* _Materials provided_:
==============================
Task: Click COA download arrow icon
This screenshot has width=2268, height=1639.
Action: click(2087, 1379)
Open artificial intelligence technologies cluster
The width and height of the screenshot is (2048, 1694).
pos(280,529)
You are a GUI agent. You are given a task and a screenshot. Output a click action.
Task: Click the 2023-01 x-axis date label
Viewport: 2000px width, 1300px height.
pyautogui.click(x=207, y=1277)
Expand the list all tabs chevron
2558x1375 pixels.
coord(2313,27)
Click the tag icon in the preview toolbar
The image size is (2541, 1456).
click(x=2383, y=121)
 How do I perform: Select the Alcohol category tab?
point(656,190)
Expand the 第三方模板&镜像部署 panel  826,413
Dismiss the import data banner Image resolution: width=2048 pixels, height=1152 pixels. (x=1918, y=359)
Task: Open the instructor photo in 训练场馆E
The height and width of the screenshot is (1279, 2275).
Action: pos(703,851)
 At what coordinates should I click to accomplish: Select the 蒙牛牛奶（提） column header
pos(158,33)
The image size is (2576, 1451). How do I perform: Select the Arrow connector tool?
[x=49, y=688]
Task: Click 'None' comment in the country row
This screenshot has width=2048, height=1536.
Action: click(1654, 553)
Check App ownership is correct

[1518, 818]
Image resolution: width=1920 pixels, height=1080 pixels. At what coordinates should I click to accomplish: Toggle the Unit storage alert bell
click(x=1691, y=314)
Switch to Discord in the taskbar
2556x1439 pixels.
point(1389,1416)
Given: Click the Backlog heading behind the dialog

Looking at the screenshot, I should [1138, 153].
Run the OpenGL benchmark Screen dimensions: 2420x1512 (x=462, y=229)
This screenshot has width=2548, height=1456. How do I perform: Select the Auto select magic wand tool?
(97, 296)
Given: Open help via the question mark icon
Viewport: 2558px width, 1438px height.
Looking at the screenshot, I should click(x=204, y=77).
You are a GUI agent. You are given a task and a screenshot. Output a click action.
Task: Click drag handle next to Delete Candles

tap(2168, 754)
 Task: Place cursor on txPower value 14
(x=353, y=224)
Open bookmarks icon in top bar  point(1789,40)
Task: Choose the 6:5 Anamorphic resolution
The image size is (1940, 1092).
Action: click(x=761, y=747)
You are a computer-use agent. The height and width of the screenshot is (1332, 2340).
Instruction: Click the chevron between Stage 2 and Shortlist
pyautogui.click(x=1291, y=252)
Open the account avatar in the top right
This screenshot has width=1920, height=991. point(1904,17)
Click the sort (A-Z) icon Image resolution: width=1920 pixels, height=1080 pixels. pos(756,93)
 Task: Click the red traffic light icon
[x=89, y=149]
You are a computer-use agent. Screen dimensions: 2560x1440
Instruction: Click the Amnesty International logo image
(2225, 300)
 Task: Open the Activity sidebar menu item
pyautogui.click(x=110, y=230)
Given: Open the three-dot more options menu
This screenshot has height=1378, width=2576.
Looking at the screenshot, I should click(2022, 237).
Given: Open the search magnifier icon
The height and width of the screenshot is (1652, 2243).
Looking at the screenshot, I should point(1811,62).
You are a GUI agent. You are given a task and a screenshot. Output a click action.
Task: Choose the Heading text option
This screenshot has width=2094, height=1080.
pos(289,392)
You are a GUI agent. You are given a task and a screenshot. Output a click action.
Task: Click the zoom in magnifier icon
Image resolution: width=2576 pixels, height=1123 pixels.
==============================
* _Work request_:
How many lines of the data hold the string "Choose"? Reply with the number alone.

* _Answer section_:
2